After the sexual temptation took place face to face in a specific space and time, this temptation now takes place in a virtual space, not between a human being and a human being, but between an image and another image corresponding to it.

Technology has contributed to dwarfing man and reducing him to just a designed image, and this has resulted in communication becoming a connection between two physical images, which narrows the space for spiritual acquaintance with him.

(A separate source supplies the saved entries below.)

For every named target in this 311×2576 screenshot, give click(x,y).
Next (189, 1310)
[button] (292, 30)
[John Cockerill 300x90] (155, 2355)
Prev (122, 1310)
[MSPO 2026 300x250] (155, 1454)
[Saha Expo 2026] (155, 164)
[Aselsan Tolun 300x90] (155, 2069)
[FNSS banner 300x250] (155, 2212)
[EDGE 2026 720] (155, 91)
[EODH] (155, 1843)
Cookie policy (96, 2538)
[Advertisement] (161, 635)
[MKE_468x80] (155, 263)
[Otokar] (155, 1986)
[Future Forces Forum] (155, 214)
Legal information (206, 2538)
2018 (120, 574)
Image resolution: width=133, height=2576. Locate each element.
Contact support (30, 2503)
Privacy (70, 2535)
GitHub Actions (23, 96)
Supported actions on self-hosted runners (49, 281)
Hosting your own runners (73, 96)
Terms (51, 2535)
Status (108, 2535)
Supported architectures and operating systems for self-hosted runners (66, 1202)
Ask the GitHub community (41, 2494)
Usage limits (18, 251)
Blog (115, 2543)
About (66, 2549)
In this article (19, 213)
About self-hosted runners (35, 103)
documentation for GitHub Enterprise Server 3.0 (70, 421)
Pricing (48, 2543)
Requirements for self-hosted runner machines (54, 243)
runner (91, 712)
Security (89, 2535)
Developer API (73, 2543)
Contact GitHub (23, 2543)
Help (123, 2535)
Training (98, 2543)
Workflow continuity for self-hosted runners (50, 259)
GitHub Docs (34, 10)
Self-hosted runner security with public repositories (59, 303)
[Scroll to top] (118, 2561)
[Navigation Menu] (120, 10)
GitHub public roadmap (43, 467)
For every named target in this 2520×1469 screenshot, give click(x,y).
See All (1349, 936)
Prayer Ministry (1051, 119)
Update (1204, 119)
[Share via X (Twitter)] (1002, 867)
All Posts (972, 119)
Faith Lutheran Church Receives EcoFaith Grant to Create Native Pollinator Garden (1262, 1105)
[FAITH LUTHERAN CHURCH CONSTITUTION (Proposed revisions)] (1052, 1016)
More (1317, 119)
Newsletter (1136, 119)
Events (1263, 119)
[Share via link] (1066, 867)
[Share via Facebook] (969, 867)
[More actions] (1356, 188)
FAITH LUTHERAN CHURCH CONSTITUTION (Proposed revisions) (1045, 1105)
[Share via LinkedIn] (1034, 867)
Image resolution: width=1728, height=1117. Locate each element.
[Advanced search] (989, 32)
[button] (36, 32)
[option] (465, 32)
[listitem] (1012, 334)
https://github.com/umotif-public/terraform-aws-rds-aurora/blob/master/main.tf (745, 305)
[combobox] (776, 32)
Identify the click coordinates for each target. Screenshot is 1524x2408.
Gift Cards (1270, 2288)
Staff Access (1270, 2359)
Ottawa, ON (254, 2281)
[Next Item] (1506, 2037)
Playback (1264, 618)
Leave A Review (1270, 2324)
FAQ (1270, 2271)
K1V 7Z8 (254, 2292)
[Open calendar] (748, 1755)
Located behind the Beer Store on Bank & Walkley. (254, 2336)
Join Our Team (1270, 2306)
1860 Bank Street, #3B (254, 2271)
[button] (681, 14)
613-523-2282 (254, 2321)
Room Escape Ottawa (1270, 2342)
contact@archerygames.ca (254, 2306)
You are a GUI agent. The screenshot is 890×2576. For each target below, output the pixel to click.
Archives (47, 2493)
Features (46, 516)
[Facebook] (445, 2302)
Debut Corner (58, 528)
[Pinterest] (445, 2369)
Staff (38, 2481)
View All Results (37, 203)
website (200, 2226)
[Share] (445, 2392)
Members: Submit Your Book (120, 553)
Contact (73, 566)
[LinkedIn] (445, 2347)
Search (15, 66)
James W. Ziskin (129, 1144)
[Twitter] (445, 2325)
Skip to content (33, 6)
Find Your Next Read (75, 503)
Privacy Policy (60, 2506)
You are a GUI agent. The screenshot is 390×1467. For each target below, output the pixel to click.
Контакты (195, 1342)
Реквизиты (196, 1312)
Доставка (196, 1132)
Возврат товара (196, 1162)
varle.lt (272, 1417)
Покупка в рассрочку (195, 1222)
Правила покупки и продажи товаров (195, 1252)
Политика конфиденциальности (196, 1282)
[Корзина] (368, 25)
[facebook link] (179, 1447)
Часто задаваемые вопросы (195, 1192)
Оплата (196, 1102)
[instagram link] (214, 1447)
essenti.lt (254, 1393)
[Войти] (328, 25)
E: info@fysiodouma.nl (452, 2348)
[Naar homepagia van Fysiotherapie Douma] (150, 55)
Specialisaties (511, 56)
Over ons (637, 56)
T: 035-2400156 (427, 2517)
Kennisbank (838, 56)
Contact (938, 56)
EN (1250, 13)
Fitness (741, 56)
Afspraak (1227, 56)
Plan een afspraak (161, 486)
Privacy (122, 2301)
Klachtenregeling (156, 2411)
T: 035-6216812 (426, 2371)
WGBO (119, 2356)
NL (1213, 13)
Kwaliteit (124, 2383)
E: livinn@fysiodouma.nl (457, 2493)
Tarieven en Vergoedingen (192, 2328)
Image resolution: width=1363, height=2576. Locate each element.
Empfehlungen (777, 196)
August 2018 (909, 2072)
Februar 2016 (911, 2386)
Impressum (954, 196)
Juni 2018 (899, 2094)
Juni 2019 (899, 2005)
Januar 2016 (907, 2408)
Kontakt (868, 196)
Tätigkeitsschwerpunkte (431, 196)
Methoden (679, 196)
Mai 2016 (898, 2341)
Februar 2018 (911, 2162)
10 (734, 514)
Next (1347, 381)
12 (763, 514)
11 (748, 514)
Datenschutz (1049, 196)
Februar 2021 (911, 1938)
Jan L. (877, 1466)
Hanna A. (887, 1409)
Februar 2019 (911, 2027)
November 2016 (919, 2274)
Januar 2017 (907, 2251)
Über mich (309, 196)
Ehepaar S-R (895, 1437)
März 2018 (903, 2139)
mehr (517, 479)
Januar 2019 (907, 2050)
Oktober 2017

After the traditional cultures used to make meeting between the sexes a societal affair, because it was the gateway to the birth of children, that is, to the building;

Digital culture has come to confine this convergence to the sphere of individual affairs, stripping it of all its hidden, transcendent, spiritual dimensions.

The dominant digital culture promises to strip man of all his hidden spiritual dimensions, as well as to reduce him to his visible dimension.

There is nothing that modifies the need for traditional societies closed in on themselves to reconsider the structures that control the dictation of gender values, except for the fear that technology companies will take over communication between the two sexes and reduce the relationship between them to the values ​​of the body in a way that erodes spiritual acquaintance.

The image has become in the era of digital culture threatening to undermine all the values ​​of society, good and bad, and for this reason it is necessary to think about ways to limit the power of technology and prevent it from persisting in dismantling human relations in the interest of the big technology companies.

Accordingly, it is inevitable to deepen thinking about the nature of the relationship between love and sex, between yesterday and today, in anticipation of a society disciplined in a way that achieves a balance between spiritual and material values ​​alike.